Data section START

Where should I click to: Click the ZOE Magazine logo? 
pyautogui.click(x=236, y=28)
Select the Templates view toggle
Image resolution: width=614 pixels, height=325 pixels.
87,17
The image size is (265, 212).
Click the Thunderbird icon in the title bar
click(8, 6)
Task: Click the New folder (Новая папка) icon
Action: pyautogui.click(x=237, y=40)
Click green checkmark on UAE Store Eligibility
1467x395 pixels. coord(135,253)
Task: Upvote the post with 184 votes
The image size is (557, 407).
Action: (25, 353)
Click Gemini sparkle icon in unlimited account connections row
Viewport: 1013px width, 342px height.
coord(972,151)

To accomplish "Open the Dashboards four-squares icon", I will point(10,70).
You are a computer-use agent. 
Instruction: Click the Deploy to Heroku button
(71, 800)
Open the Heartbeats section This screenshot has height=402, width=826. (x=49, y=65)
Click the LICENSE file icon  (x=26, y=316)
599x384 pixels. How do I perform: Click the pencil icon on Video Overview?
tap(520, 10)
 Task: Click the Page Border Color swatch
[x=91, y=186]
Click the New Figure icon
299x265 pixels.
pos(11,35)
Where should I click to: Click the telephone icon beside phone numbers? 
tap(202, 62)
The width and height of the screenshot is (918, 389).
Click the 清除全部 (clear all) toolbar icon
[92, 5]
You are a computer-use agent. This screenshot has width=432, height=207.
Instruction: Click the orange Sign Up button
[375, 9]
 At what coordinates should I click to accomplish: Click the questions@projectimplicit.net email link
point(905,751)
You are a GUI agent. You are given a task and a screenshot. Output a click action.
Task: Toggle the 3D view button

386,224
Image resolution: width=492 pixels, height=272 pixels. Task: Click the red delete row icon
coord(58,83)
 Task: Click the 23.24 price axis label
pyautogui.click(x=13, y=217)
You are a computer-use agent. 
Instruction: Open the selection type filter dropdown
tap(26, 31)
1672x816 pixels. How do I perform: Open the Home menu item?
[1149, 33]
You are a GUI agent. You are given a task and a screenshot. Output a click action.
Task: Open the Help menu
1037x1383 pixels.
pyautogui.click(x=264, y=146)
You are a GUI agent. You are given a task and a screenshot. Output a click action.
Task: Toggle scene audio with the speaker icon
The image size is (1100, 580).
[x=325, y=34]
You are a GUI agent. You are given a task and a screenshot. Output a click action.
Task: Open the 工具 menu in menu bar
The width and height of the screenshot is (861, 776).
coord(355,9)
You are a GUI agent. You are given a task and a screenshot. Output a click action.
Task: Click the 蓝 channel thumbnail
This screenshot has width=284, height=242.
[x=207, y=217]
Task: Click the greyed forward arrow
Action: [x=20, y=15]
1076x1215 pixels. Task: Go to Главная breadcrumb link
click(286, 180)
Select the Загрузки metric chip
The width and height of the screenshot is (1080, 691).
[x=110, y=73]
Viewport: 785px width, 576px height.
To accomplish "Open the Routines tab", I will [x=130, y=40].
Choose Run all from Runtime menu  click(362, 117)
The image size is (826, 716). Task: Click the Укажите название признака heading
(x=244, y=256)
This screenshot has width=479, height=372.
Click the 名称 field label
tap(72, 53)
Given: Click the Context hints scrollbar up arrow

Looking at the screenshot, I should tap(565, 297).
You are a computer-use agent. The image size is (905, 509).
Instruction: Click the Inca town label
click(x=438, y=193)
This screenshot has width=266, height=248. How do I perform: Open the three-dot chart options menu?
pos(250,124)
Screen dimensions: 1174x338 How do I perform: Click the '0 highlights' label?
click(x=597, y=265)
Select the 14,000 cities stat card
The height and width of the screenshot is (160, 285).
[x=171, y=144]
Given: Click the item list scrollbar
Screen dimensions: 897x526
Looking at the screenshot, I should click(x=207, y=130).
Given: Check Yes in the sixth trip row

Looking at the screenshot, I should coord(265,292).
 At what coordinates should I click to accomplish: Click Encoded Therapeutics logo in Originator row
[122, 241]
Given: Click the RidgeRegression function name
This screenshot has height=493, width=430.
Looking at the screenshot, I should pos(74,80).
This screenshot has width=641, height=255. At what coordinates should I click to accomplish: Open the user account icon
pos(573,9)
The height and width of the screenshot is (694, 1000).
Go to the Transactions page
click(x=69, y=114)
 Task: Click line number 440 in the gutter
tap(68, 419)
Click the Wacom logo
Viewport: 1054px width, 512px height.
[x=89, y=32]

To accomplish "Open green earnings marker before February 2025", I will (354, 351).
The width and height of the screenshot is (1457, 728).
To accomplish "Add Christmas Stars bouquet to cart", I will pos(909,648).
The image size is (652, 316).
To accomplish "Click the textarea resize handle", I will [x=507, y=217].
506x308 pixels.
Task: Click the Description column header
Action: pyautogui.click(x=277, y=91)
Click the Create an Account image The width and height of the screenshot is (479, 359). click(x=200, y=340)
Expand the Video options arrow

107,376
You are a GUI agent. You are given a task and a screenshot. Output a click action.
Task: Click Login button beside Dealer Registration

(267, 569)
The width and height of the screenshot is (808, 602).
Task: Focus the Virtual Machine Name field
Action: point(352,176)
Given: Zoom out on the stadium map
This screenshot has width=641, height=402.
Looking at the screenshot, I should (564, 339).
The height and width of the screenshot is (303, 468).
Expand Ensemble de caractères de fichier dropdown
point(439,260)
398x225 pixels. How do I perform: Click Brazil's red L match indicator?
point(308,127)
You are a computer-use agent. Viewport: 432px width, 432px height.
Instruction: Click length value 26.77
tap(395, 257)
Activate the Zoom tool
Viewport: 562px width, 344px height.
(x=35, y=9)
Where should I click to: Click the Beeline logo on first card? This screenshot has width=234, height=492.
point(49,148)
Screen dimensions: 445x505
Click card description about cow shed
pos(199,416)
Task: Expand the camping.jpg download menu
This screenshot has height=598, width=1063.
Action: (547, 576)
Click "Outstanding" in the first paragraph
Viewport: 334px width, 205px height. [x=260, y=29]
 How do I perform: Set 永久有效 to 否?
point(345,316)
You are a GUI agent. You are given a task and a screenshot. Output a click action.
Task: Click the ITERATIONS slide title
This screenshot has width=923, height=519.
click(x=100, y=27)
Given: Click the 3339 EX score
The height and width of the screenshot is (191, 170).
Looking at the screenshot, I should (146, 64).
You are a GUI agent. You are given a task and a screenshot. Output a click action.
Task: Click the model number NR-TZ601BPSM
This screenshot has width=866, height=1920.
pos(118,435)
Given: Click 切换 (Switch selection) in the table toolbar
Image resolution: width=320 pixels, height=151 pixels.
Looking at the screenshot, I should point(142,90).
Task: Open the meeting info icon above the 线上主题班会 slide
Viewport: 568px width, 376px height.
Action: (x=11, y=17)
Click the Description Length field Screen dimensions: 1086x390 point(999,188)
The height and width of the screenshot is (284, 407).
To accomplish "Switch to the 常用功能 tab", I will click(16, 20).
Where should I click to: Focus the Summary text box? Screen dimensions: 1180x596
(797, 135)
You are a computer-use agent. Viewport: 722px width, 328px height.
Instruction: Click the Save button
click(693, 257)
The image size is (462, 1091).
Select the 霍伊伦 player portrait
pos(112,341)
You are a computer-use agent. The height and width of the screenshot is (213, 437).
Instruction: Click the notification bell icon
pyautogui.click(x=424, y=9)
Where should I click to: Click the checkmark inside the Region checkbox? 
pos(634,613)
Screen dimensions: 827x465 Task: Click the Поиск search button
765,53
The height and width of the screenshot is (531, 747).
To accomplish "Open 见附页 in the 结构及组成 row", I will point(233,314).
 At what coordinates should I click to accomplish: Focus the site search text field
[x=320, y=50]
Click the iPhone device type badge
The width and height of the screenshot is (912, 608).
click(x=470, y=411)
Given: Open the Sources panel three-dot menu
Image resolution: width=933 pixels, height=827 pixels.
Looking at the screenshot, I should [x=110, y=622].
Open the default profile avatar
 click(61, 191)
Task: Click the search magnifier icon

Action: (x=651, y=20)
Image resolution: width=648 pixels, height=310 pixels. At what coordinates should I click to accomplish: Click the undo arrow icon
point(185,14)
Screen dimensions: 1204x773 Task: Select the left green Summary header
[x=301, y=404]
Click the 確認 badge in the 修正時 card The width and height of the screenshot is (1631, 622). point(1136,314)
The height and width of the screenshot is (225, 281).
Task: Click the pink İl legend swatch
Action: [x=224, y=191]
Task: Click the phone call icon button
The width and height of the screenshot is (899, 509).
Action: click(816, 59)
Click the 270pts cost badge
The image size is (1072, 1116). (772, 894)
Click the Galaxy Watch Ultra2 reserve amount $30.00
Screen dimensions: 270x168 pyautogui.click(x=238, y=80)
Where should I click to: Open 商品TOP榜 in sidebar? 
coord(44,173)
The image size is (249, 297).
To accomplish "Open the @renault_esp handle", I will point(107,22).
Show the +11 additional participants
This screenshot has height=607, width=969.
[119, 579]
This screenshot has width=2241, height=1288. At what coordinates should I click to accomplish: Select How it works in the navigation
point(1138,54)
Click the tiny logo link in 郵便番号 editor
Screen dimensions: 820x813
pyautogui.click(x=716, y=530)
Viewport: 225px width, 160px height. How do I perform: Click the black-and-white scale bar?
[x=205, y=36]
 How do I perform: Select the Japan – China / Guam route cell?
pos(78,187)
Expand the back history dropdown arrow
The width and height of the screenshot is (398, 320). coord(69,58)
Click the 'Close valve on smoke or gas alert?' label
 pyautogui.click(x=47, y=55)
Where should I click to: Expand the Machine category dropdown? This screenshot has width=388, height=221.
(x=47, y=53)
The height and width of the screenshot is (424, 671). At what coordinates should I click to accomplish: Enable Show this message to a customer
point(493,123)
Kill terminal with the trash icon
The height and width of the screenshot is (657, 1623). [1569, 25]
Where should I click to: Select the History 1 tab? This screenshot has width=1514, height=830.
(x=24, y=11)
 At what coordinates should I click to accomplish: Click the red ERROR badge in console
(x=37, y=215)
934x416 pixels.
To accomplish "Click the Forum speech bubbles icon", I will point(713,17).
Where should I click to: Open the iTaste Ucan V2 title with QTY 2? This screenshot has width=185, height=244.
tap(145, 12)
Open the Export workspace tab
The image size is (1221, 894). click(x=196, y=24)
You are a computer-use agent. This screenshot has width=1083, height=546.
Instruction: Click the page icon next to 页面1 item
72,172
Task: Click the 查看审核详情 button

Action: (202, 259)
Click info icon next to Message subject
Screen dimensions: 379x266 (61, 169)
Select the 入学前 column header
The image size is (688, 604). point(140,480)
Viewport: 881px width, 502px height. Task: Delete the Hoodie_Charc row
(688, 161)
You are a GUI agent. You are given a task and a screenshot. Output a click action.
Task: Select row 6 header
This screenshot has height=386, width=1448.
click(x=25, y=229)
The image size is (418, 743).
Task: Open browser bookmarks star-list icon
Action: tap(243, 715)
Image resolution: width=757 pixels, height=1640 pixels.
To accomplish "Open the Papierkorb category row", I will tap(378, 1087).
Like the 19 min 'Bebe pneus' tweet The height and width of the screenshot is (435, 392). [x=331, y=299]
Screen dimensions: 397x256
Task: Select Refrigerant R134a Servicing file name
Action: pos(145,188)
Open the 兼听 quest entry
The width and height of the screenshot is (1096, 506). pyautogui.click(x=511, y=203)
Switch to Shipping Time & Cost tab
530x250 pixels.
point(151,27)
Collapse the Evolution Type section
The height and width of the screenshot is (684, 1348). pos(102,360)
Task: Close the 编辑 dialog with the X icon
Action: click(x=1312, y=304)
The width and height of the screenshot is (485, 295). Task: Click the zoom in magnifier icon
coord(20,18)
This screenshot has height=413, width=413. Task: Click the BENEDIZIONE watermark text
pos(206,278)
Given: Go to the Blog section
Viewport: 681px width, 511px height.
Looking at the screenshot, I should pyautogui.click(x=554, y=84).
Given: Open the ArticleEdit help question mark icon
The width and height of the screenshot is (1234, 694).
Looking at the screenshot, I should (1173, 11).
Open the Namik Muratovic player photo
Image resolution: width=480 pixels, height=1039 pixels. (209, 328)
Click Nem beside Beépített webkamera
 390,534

Data section END

(Description of the task)
Provide the count, and nothing else, of lines in the data above where the word "slide" occurs.

(Response to this task)
2